DOCUMENT SECTION>
Regarding Claims 8 and 18:
Levine in view of Sampedro, Huang and PROFIO as shown in the rejection above, discloses the limitations of claims 1 and 11. Levine in view of Sampedro, Huang and PROFIO, does not explicitly teach, but Wierstra teaches:
The robot autonomous driving learning method of claim 1, wherein the optimizing of the autonomous driving parameters comprises modeling the preference for the autonomous driving parameters using a Bayesian neural network model. (Wierstra, para [0025], “This specification generally describes a reinforcement learning system implemented as computer programs on one or more computers in one or more locations that selects actions to be performed by a reinforcement learning agent interacting with an environment by using a neural network”)
It would have been obvious to one of ordinary skill in the art at the time of filing, before the effective filing date of the claimed invention, to modify Levine’s in view of Sampedro, Huang and PROFIO’s deep reinforcement learning for robotic manipulation method with these above teachings from Wierstra in order to include wherein the optimizing of the autonomous driving parameters comprises modeling the preference for the autonomous driving parameters using a Bayesian neural network model. At the time the invention was filed, one of ordinary skill in the art would have been motivated to incorporate Levine’s in view of Sampedro, Huang and PROFIO’s deep reinforcement learning for robotic manipulation method with Wierstra’s imagination-based agent neural networks as “has an advantage that an agent such as a robot , or autonomous or semi - autonomous vehicle can improve its interaction with a simulated or real - world environment” (Wierstra, Description)
Regarding Claim 10:
Levine in view of Sampedro, Huang and PROFIO as shown in the rejection above, discloses the limitations of claim 1. Levine in view of Sampedro, Huang and PROFIO does not explicitly teach, but Wierstra further teaches:
A non-transitory computer-readable recording medium storing a computer program enabling a computer to implement the autonomous driving learning method according to claim 1. (Wierstra, para [0025], “This specification generally describes a reinforcement learning system implemented as computer programs on one or more computers in one or more locations that selects actions to be performed by a reinforcement learning agent interacting with an environment by using a neural network”, and para [0035], “The manager 11 is a discrete policy which maps a history h obtained from the memory 14 to the route data p”)
It would have been obvious to one of ordinary skill in the art at the time of filing, before the effective filing date of the claimed invention, to modify Levine in view of Sampedro with these above teachings from Wierstra in order to include an autonomous driving learning method executed by a computer system having at least one processor configured to execute computer-readable instructions included in a memory, the method comprising. At the time the invention was filed, one of ordinary skill in the art would have been motivated to incorporate Levine’s in view of Sampedro’s deep reinforcement learning for robotic manipulation method with Wierstra’s imagination-based agent neural networks as “has an advantage that an agent such as a robot , or autonomous or semi - autonomous vehicle can improve its interaction with a simulated or real - world environment” (Wierstra, Description)
Claims 9, 19 are rejected under 35 U.S.C. 103 as being unpatentable over Levine (US20190232488A1) in view of Sampedro (US10131053B1), and further in view of Huang (US 20200104650 A1) , Profio (US 20180061045 A1), Wierstra (US20210089834A1) and Biyik (“Batch Active Preference-Based Learning of Reward Functions”, Conference on robot learning, 2018).

MATERIAL PROVIDED>
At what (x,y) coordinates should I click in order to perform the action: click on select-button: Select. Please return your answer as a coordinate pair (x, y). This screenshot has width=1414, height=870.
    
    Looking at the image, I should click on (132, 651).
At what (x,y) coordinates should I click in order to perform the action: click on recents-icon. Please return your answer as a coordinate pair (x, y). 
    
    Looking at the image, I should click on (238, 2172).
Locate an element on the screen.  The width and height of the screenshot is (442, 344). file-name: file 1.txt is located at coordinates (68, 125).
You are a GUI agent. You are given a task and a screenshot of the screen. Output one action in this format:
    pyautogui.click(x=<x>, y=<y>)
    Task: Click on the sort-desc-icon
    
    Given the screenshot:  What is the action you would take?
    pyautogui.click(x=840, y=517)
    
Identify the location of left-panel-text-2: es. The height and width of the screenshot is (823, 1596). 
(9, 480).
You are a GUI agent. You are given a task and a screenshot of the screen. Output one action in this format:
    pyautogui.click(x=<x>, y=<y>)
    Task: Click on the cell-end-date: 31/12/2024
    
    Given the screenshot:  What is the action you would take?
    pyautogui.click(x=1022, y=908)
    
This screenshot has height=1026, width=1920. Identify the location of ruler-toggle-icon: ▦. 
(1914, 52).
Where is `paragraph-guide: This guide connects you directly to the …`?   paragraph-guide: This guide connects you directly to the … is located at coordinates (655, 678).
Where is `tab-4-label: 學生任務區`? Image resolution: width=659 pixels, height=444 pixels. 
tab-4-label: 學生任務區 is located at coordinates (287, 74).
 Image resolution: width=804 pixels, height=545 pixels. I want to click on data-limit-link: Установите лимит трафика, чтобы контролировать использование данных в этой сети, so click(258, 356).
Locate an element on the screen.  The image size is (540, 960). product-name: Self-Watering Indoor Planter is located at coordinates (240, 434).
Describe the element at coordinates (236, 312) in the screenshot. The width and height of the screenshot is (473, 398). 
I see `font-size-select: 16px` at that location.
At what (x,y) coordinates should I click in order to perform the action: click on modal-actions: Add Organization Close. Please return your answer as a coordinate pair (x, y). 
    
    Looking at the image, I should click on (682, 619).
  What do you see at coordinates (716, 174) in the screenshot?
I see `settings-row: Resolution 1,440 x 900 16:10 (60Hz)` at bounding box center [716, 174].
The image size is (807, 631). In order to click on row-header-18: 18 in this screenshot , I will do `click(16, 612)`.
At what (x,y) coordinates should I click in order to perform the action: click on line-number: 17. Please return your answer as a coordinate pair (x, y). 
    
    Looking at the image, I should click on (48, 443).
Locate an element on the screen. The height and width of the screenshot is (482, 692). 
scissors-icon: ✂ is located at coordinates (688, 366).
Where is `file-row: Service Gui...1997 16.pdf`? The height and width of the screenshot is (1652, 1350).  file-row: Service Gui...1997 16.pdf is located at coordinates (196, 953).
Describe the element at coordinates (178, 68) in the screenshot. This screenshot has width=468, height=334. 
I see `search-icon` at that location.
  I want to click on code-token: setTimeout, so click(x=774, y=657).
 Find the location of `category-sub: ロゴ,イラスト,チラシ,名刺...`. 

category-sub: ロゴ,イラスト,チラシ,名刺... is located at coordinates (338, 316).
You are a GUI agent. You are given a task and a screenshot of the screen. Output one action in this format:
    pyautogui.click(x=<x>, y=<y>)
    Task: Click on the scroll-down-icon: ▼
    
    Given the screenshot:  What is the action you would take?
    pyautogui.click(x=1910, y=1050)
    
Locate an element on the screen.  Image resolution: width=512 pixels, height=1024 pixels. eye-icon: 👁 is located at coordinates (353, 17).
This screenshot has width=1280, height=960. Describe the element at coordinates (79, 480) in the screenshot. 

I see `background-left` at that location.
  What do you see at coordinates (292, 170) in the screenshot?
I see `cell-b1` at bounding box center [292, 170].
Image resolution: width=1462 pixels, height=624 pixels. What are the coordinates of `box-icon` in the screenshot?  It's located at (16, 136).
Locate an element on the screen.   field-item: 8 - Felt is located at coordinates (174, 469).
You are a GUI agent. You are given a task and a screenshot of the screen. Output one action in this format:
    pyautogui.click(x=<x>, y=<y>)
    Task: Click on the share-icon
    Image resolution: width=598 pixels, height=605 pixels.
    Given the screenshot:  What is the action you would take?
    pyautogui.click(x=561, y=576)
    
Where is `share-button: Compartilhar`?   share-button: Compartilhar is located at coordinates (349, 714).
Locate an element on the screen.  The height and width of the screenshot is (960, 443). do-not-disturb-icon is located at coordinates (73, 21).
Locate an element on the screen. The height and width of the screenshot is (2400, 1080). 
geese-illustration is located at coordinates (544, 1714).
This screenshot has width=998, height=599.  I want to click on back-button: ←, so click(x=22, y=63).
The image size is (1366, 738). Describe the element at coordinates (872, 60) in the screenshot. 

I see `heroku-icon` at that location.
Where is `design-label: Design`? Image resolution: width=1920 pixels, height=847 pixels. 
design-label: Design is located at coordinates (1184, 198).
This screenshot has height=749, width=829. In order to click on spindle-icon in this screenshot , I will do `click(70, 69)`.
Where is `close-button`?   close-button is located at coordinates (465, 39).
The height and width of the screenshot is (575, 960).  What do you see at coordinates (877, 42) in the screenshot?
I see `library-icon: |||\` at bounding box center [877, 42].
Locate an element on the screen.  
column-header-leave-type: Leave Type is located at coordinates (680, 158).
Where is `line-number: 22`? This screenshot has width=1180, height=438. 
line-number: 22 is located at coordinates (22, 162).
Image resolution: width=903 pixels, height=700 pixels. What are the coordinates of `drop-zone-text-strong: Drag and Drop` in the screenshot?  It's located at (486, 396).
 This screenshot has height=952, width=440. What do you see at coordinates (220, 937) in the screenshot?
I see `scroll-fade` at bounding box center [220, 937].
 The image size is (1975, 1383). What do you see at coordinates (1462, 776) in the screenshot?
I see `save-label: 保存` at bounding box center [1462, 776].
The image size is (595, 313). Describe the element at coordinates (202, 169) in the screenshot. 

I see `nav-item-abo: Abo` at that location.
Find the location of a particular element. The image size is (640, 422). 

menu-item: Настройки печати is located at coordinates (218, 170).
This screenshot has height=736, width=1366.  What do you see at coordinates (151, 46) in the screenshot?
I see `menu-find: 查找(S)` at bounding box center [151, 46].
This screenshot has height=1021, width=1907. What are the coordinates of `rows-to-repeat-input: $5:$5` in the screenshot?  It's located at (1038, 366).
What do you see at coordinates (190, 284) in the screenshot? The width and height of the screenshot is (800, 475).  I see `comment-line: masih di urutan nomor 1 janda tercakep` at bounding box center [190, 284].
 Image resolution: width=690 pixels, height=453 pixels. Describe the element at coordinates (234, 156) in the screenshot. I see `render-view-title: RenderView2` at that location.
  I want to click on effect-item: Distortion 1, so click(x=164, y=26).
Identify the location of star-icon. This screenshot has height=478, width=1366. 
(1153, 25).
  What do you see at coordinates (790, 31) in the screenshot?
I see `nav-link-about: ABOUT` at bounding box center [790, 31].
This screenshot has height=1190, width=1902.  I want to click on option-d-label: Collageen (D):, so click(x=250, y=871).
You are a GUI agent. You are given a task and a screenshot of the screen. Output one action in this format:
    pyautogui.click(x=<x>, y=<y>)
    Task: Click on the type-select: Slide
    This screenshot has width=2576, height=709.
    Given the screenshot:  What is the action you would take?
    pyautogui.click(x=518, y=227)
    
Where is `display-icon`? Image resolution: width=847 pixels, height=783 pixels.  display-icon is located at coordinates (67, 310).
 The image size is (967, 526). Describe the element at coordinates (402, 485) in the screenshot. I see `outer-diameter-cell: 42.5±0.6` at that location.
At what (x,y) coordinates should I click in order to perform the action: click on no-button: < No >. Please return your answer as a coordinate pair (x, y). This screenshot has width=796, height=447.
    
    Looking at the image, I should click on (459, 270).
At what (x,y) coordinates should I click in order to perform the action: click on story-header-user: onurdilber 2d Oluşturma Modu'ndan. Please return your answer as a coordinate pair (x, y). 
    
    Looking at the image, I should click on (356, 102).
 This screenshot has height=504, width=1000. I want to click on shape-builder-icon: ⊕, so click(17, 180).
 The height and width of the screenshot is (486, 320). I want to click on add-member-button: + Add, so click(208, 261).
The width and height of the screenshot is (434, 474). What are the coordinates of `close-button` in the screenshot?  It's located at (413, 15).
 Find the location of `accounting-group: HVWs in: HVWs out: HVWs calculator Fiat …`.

WHAT YOU NEED TO DO>
**A)** Update the passage of the patent rejection that opens with the words containing "Claims 9, 19" and closes with "robot learning, 2018).", writing "not patentable" wherever "unpatentable" appears.
**B)** Set down the rows again, starting at the line containing "on story-header-user: onurdilber" and running through the last line of the rows.

ANSWERS IN ORDER>
**A)**
Claims 9, 19 are rejected under 35 U.S.C. 103 as being not patentable over Levine (US20190232488A1) in view of Sampedro (US10131053B1), and further in view of Huang (US 20200104650 A1) , Profio (US 20180061045 A1), Wierstra (US20210089834A1) and Biyik (“Batch Active Preference-Based Learning of Reward Functions”, Conference on robot learning, 2018).

**B)**
At what (x,y) coordinates should I click in order to perform the action: click on story-header-user: onurdilber 2d Oluşturma Modu'ndan. Please return your answer as a coordinate pair (x, y). 
    
    Looking at the image, I should click on (356, 102).
 This screenshot has height=504, width=1000. I want to click on shape-builder-icon: ⊕, so click(17, 180).
 The height and width of the screenshot is (486, 320). I want to click on add-member-button: + Add, so click(208, 261).
The width and height of the screenshot is (434, 474). What are the coordinates of `close-button` in the screenshot?  It's located at (413, 15).
 Find the location of `accounting-group: HVWs in: HVWs out: HVWs calculator Fiat …`.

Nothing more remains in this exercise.